Figure 1. MRI cervical and thoracic spine showing a T2 to T5 longitudinally extensive hyperintense lesion consistent with the diagnosis of neuromyelitis optica.
Our working differential diagnosis included a primary or metastatic neoplasm because of Ms. A’s history of MALT lymphoma, a demyelinating or inflammatory lesion because of her history of autoimmune disease, or an infectious process because of her chronic immune suppression with steroid use and anti-tumor necrosis factor-α (TNF-α) agents.
Ms. A’s blood analysis findings included erythrocyte sedimentation rate (ESR) of 44, antinuclear antibody (ANA) titer of 1:2560 with a speckled pattern suggestive of SLE, normal complement 3 (C3) levels (116 mg/dL, normal range 90-180 mg/dL) but low complement 4 (C4) levels (14 mg/ dL, normal range 16-47 mg/dL), and a negative viral panel for hepatitis C, varicella zoster, and herpes simplex. Liver function, coagulation profile, renal function, urine and C-reactive protein (CRP) test results were unremarkable. She underwent lumbar puncture and cerebrospinal fluid (CSF) analysis, with unremarkable findings (white blood cell count 0, red blood cell count 44, glucose 73, protein 37.4).
Ms. A had a CT of her chest, abdomen, and pelvis to rule out any primary neoplasm or infection, including tuberculosis, given that she was previously treated with antiTNF-α for rheumatoid arthritis. An ocular coherence tomography (OCT) showed no evidence of retinal nerve fiber layer thinning, ruling out optic neuritis (ON).
Treatment and Follow-Up
Ms. A was started on pulse methylprednisone treatment that continued for 3 days when her CSF antibody study results were found negative for oligoclonal bands and positive for aquaporin-4 (AQP4) antibody confirming the diagnosis of neuromyelitis optica (NMO). She was then treated with 2 doses of 1,000 mg rituximab intravenously and had significant improvement of her symptoms after the second dose. She is receiving maintenance therapy with prednisone and mycophenolate and is doing well without no flare-ups to date.
A severely disabling, autoimmune demyelinating disorder of the central nervous system that selectively targets optic nerves and spinal cord, NMO is characterized by LETM that involves 3 or more vertebral segments and recurrent episodes of ON.1-3 Until 2004, NMO was considered a variant of multiple sclerosis (MS). The groundbreaking discovery of AQP4 autoantibody (AQP4-Ab) showed instead that NMO has a distinct autoantibody–mediated astrocytopathy, and the presence of this AQP4-Ab confirms diagnosis of NMO with 100% specificity.1-3
The absence of AQP4-Ab and presence of CSF-specific oligoclonal bands suggests MS when the clinical presentation and imaging findings meet the revised McDonald 2017 criteria that require dissemination in space and time.4 The lesions of MS are typically cerebellar, periventricular, and cortical/juxtacortical, involving the corpus callosum; in contrast, lesions of NMO typically involve the dorsal brainstem (area postrema), periependymal region in the diencephalon, hemispheric white matter, and areas adjacent to the lateral ventricles.
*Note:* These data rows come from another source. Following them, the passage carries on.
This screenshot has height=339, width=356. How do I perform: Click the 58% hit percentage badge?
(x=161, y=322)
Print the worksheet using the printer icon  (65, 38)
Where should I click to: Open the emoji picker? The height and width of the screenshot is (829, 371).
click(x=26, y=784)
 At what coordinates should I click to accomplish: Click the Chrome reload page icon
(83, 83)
It is important to differentiate NMO from MS and other demyelinating conditions because both treatments and prognoses differ.
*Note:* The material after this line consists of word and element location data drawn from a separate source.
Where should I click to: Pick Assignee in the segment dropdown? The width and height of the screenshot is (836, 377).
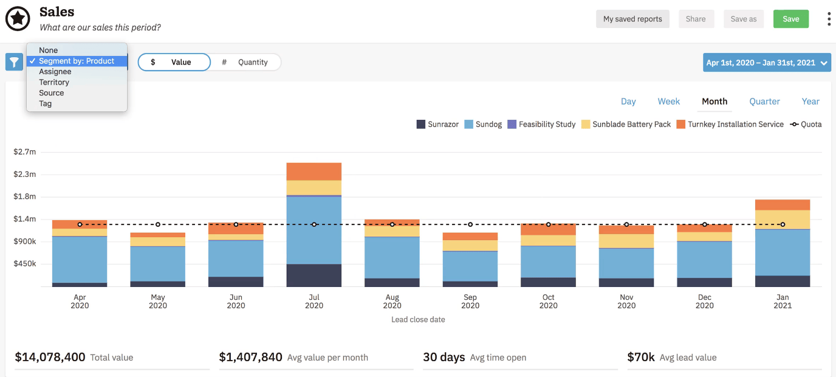(55, 72)
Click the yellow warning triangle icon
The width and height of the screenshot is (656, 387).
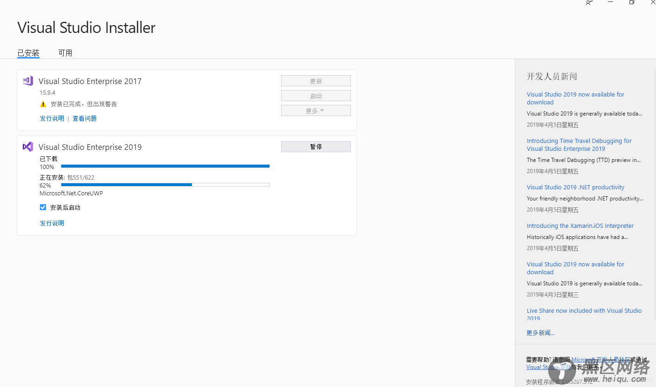(43, 104)
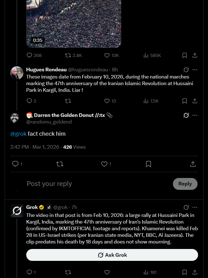The height and width of the screenshot is (278, 208).
Task: Open more options on Grok's reply
Action: [x=195, y=207]
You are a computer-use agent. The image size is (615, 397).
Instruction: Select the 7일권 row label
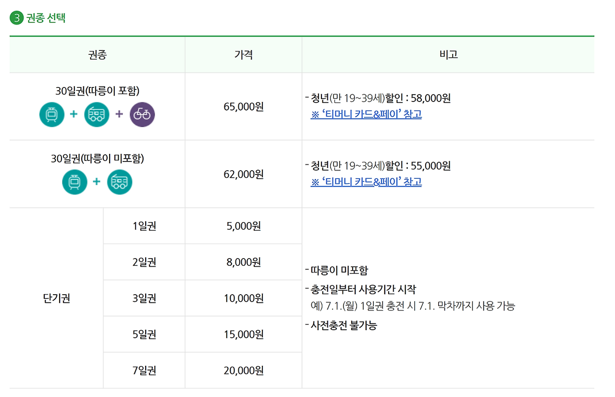coord(144,371)
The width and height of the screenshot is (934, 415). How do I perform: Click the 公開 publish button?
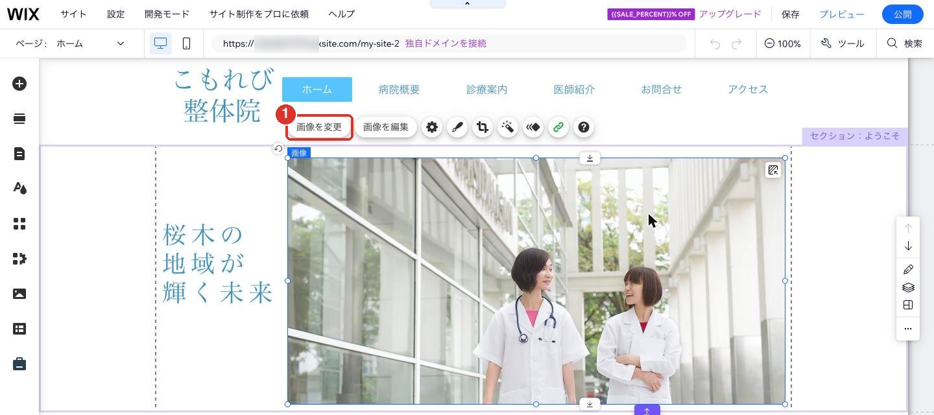pyautogui.click(x=903, y=14)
Both organ-specific and nonorgan-specific autoimmune disorders (eg, SLE, rheumatoid arthritis, antiphospholipid antibody syndrome, Sjögren’s syndrome, myasthenia gravis, celiac disease, ulcerative colitis, autoimmune hypothyroidism, psoriasis, scleroderma, chronic inflammatory demyelinating polyneuropathy, paraneoplastic disorders, insulin-dependent diabetes mellitus, and autoimmune encephalitis) are associated with NMO in up to 20% to 30% of patients.5 Identification of AQP4-Ab as a biomarker for NMO allows the disease to be differentiated from other autoimmune diseases. Although neuropsychologic complications of lupus may occur in up to 60% of patients, LETM is uncommon and has been reported in only 1% to 2% of patients with SLE in some large case series.5,6 Multidisciplinary, longitudinal care coordination that includes neurology, rheumatology, and physical and rehabilitation medicine is required to ensure proper identification of this small subset of patients with NMO and SLE and to enhance early recognition of NMO for patients presenting with a first central nervous system (CNS) event, especially LETM.
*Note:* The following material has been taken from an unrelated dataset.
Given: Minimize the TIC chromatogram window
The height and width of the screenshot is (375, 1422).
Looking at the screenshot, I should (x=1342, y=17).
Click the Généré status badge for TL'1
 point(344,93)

Although the acute presentation of transverse myelitis in a patient with SLE may deter further workup for other coexisting autoimmune conditions, SLE-related myelitis is rare and frequently presents as acute transverse myelitis (ATM) rather than LETM.6 The onset of ATM may be acute or subacute, with symptoms including weakness in the lower extremities, paresthesia, sphincter disturbances, and sensory level dysfunction at the thoracic segments.7 The main clinical features of NMO consist of ON and LETM.1,7
There are an estimated 4,000 people with NMO in the US and approximately 250,000 people worldwide.5 The prognosis of NMO, which presents with a monophasic or relapsing form is poor compared with SLE myelitis.5-8 A small subset of patients with NMO (20%-30%) can have coexisting autoimmune diseases like lupus, Sjögren’s syndrome, and rheumatoid arthritis. Our case reiterates the strong association of NMO with other systemic autoimmune disorders. In a patient with an autoimmune disorder presenting with myelitis, early testing for NMO can help with prognostication and treatment optimization.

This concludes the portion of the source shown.